CB Gold is a mineral exploration company headquartered in Vancouver, British Columbia. CB Gold, through its wholly-owned subsidiary, Leyhat Colombia Sucursal, is actively pursuing the exploration and development of mineral properties in the Republic of Colombia. The Vetas Gold Project consists of a number of existing mines and exploration concessions.

For more information on CB Gold please visit our web site at www.cbgoldinc.com or contact the Company at +1 (604) 630-5870, or info@cbgoldinc.com.

Cautionary Note Regarding Forward-Looking Statements

Neither the TSX Venture Exchange nor its Regulation Services Provider (as that term is defined in the policies of the TSX Venture Exchange) accepts responsibility for the adequacy or accuracy of this news release.
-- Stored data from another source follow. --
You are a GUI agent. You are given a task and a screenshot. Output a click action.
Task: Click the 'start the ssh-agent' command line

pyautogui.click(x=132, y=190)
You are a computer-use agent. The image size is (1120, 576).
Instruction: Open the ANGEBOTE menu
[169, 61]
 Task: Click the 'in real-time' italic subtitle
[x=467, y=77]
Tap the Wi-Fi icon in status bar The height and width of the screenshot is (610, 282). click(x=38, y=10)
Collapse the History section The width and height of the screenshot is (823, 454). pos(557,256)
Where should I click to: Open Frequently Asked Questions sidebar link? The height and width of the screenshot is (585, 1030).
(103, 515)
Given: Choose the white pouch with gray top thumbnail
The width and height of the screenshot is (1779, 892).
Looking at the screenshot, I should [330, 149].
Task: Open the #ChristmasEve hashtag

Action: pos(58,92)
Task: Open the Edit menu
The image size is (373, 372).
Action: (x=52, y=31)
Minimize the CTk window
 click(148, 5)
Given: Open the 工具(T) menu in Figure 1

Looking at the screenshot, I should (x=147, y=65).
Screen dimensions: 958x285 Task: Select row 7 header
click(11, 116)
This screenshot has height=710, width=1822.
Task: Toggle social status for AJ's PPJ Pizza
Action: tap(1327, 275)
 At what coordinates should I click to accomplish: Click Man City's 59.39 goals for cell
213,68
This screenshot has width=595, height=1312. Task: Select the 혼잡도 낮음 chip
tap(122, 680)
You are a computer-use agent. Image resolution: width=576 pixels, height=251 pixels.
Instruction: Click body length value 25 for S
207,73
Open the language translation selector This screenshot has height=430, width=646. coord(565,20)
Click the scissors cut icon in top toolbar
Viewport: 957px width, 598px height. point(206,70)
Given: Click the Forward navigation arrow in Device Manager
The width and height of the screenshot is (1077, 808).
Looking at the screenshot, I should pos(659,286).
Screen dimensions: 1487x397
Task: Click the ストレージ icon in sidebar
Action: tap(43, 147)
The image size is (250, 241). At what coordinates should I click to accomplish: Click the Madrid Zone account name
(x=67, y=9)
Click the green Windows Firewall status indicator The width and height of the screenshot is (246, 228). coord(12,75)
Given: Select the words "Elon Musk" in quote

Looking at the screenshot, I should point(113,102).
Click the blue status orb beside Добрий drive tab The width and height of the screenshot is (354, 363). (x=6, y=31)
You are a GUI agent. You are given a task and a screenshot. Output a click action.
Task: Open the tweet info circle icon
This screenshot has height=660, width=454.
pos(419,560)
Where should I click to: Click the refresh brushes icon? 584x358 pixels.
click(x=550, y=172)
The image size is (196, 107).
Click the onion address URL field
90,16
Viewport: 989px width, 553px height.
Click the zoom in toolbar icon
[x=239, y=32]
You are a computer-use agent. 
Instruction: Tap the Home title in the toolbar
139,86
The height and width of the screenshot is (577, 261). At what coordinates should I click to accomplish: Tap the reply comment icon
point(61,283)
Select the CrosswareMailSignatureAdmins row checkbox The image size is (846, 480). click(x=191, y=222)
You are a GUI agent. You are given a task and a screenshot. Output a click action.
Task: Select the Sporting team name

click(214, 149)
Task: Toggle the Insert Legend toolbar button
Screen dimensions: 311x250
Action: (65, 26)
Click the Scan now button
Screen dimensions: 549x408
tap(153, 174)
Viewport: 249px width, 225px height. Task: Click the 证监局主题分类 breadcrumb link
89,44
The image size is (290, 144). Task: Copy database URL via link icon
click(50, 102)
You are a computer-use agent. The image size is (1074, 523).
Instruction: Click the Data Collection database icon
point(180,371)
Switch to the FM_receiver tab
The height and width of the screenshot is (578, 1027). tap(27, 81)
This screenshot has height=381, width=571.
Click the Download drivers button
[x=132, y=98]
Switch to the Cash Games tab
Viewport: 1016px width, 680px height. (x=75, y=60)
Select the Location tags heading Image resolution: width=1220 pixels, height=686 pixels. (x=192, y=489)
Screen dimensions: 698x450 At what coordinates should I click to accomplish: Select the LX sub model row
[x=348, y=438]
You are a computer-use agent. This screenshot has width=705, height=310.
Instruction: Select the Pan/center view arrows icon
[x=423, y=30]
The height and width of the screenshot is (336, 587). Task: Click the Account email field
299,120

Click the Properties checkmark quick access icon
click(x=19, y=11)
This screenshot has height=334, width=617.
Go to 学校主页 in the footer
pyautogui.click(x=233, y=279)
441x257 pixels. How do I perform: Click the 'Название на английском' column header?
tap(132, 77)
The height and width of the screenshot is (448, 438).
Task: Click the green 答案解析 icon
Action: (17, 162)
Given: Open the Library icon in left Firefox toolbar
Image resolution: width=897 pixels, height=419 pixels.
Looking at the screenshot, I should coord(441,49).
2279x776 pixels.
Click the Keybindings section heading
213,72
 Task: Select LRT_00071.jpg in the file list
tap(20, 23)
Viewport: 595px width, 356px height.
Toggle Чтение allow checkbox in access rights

Information set forth in this news release includes forward-looking statements under applicable securities laws. Forward-looking statements are statements that relate to future, not past, events. In this context, forward-looking statements often address expected future business and financial performance, and often contain words such as "anticipate", "believe", "plan", "estimate", "expect", and "intend", statements that an action or event "may", "might", "could", "should", or "will" be taken or occur, or other similar expressions. All statements, other than statements of historical fact, included herein including, without limitation; statements about the terms and completion of the proposed sale transaction are forward-looking statements. By their nature, forward-looking statements involve known and unknown risks, uncertainties and other factors which may cause the actual results, performance or achievements, or other future events, to be materially different from any future results, performance or achievements expressed or implied by such forward-looking statements. Such factors include, among others, the following risks: failure to satisfy all conditions precedent to the transaction, including disinterested shareholder approval and stock exchange regulatory approval, and the additional risks identified in the management discussion and analysis section of the Company's interim and most recent annual financial statement or other reports and filings with Canadian securities regulators. Forward-looking statements are made based on management's beliefs, estimates and opinions on the date that statements are made and the respective companies undertakes no obligation to update forward-looking statements if these beliefs, estimates and opinions or other circumstances should change, except as required by applicable securities laws. Investors are cautioned against attributing undue certainty to forward-looking statements.